#### Quoted passage:

Dopamine alters neural fingerprints and modulates hallucination-sensitivity in Parkinson’s disease

Poster No:

1434 

Submission Type:

Abstract Submission 

Authors:

Sara Stampacchia1, Fosco Bernasconi2, Killian Raude3, Lucas Burget4, Juan Carlos Farah3, Jevita Potheegadoo4, Marie Maradan5, Selim Habiby Alaoui12, Sabina Catalano6, Dimitri Van De Ville7, Vanessa Fleury6, Paul Krack5, Olaf Blanke4

Institutions:

1École polytechnique fédérale de Lausanne (EPFL), Geneva, Switzerland, 2EPFL, Geneva, GE, 3Laboratory of Cognitive Neuroscience, Neuro-X institute & Brain Mind Institute, EPFL, Geneva, Switzerland, 4Ecole Polytechnique Federale de Lausanne, Geneva, Switzerland, 5Inselspital, Bern, Bern, 6HUG, Geneva, GE, 7École polytechnique fédérale de Lausanne (EPFL), Geneva, Geneva

First Author:

Sara Stampacchia  
École polytechnique fédérale de Lausanne (EPFL)
Geneva, Switzerland

Co-Author(s):

Fosco Bernasconi  
EPFL
Geneva, GE
Killian Raude  
Laboratory of Cognitive Neuroscience, Neuro-X institute & Brain Mind Institute, EPFL
Geneva, Switzerland
Lucas Burget  
Ecole Polytechnique Federale de Lausanne
Geneva, Switzerland
Juan Carlos Farah  
Laboratory of Cognitive Neuroscience, Neuro-X institute & Brain Mind Institute, EPFL
Geneva, Switzerland
Jevita Potheegadoo  
Ecole Polytechnique Federale de Lausanne
Geneva, Switzerland
Marie Maradan  
Inselspital
Bern, Bern
Selim Habiby Alaoui1  
EPFL
Geneva, GE
Sabina Catalano  
HUG
Geneva, GE
Dimitri Van De Ville  
École polytechnique fédérale de Lausanne (EPFL)
Geneva, Geneva
Vanessa Fleury  
HUG
Geneva, GE
Paul Krack  
Inselspital
Bern, Bern
Olaf Blanke  
Ecole Polytechnique Federale de Lausanne
Geneva, Switzerland

Introduction:

Hallucinations in Parkinson's Disease (PD) are clinically significant and often linked to dopaminergic medication, but evidence remains inconclusive[1]. Our group developed a robotic-setup that allow to induce clinically relevant hallucinations (robot-induced presence hallucinations, riPH), allowing to empirically investigate hallucinations under controlled experimental settings[2,3]. Work also submitted to this conference demonstrated increased sensitivity to riPH in PD patients with hallucinations during dopaminergic treaement[4]. The present study complements that work by examining how dopaminergic medication impacts individual functional connectivity (FC) profiles, also known as FC fingerprints[5,6], and their relationship with sensitivity to riPH.

#### Data provided:

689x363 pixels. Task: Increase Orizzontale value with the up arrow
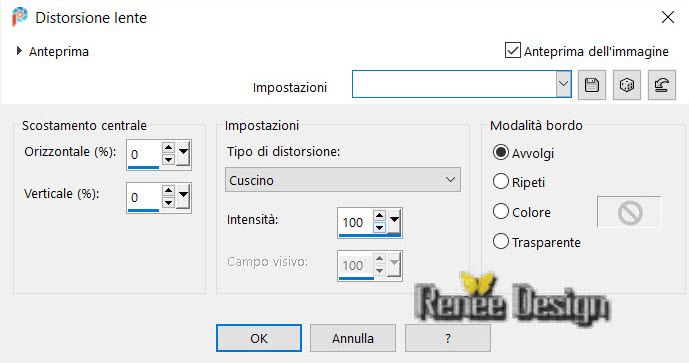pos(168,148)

--

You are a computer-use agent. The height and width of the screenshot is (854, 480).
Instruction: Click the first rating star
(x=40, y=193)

==

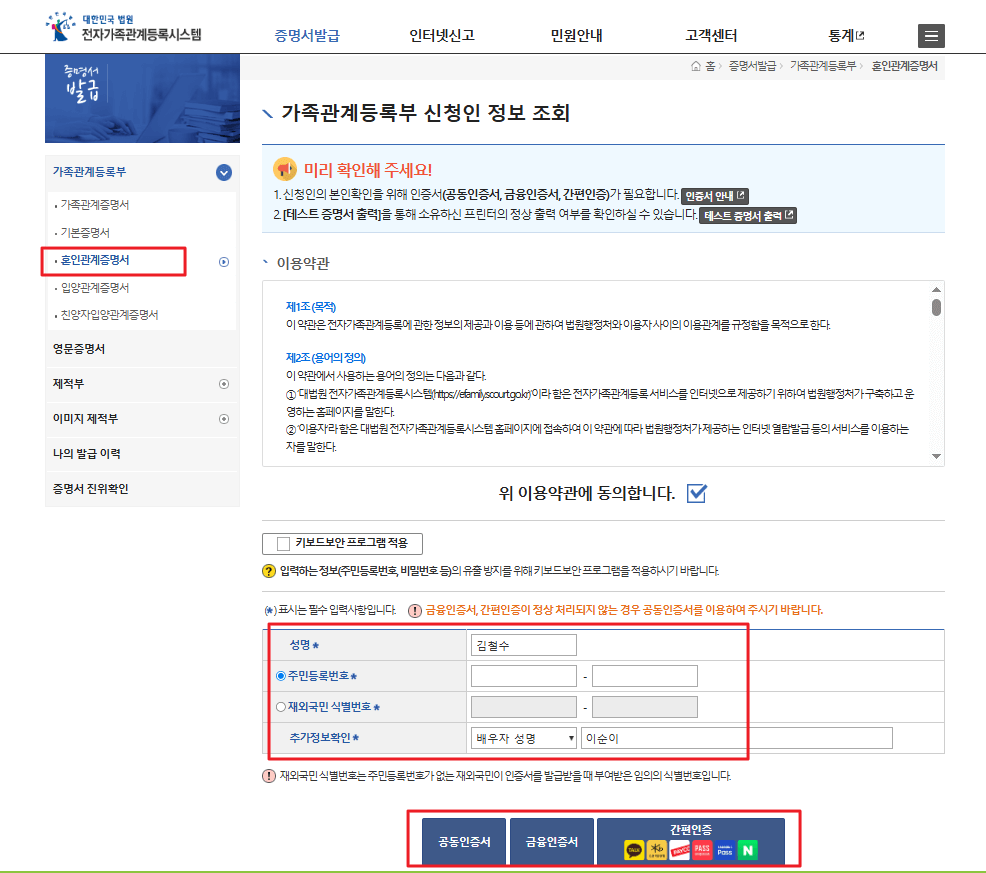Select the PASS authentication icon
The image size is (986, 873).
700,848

#### Instructions:
[A] For each statement about the Parkinson's disease abstract, say yes or no according to whether it agrees with the abstract, and quote the words of the abstract that decide it. (i) The evidence linking hallucinations in Parkinson's disease to dopaminergic medication is described as conclusive. (ii) Individual functional connectivity profiles are also called FC fingerprints. (iii) The robotic setup lets hallucinations be studied under uncontrolled settings.
[B] Using the Parkinson's disease abstract, answer each question, one per line:
(i) What submission type is listed?
(ii) Which institution is listed for Paul Krack?
(iii) What does riPH stand for?
[C] Reproduce the part of the Parkinson's disease abstract between "Hallucinations in Parkinson's" and "sensitivity to riPH.", inclusive.
Use only the text to answer.

#### Solutions to the tasks:
[A]
(i) No: "evidence remains inconclusive"
(ii) Yes: "also known as FC fingerprints"
(iii) No: "under controlled experimental settings"

[B]
(i) Abstract Submission
(ii) Inselspital
(iii) Robot-induced presence hallucinations

[C]
Hallucinations in Parkinson's Disease (PD) are clinically significant and often linked to dopaminergic medication, but evidence remains inconclusive[1]. Our group developed a robotic-setup that allow to induce clinically relevant hallucinations (robot-induced presence hallucinations, riPH), allowing to empirically investigate hallucinations under controlled experimental settings[2,3]. Work also submitted to this conference demonstrated increased sensitivity to riPH in PD patients with hallucinations during dopaminergic treaement[4]. The present study complements that work by examining how dopaminergic medication impacts individual functional connectivity (FC) profiles, also known as FC fingerprints[5,6], and their relationship with sensitivity to riPH.